Collection paraboles

 


PREMIÈRE PARTIE

« She can take the dark out the nighttime and paint the daytime black. » Bob Dylan


 






1.

 

Il a fallu en suivre et en perdre des traces, en bouffer des kilomètres de bitume, de mégots et de nuit, pour te retrouver là, dans ce bistrot paumé du haut Belleville. Ton saxo a résonné à l’heure où je m’y attendais le moins, un matin. Buée sur les vitres et cris métalliques, j’ai plissé les yeux pour faire le point, un manteau gris, des cheveux gris, une certaine manière de tenir le saxo, des yeux qui s’ouvrent et se ferment l’un après l’autre. Arthur.
Alors je suis entrée, parce que ce son, le tien, je l’aurais reconnu entre mille. C’était à n’y pas croire, toi, au milieu du bistrot, reconnaissable et méconnaissable sous l’usure du temps, famélique encore, avec ta gueule de loup et tes yeux étrangement bridés, comme si, à force de les fermer sur ta musique, ils avaient décidé de ne plus s’ouvrir tout à fait.
J’avais besoin de boire.

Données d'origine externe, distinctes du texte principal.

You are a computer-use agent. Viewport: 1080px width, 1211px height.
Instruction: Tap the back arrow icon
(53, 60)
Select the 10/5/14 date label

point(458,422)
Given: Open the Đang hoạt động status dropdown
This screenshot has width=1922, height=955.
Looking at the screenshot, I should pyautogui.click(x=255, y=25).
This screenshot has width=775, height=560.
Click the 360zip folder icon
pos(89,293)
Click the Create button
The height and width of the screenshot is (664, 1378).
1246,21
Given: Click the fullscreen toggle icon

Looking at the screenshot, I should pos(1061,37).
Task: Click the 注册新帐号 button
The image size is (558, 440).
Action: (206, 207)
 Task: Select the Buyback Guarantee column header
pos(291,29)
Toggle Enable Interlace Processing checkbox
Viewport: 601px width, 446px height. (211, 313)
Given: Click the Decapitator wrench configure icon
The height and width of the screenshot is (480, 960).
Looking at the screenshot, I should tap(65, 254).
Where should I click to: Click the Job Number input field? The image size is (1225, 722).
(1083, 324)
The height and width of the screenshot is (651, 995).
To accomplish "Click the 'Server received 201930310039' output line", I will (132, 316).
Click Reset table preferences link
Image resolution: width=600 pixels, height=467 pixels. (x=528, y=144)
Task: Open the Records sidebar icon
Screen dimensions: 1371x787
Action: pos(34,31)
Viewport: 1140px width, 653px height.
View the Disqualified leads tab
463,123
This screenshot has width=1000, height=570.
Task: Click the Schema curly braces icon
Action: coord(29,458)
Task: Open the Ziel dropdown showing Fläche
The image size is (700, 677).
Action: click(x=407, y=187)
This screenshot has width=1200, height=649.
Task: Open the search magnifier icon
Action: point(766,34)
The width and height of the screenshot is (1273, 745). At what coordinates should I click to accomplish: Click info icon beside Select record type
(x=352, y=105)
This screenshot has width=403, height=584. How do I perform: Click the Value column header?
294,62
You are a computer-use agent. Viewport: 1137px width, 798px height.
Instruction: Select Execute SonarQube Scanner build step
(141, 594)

J’ai avalé un cognac. Sa couleur, celle du saxo, je buvais du petit lait, j’avalais les notes une à une, j’hésitais entre fuir et rester. Emporter cette dernière vision dans la ville ou te retrouver? Me retrouver avec toi sur les bras, car je te connais, plus question de filer, tu allais t’abattre sur moi et pendant un temps infini, il ne serait plus question que de toi. Mais c’est ce que je voulais, faut croire, et je suis restée.
Longtemps plus tard, j’y étais encore, ta musique engloutie refaisait surface et rien qu’à te voir, j’avais deviné, tout, presque tout, et le reste.
Dans le bistrot, plus personne ne bougeait, sinon la tête et les jambes, en mesure. Complètement secoués, hypnotisés, ils étaient tous. Ils regardaient ce mec sorti de nulle part, et se demandaient si le café qu’ils avaient bu contenait quelque substance étrange. Mais non, aucune drogue ne pouvait produire une telle musique dans leur tête. Ce type était bien là, devant eux, à se balancer, à se tordre. Là où il les emmenait, ils n’auraient jamais cru aller un jour. Tout l’or du monde, fondu sous les doigts et le souffle d’Arthur et offert, gratis, dans le matin d’hiver. La route vibrait sous leurs pieds, ils se sentaient incroyablement pauvres, extrêmement bien, ils allaient à fond dans le superlatif et le grandiloquent et ça ne coûtait strictement rien.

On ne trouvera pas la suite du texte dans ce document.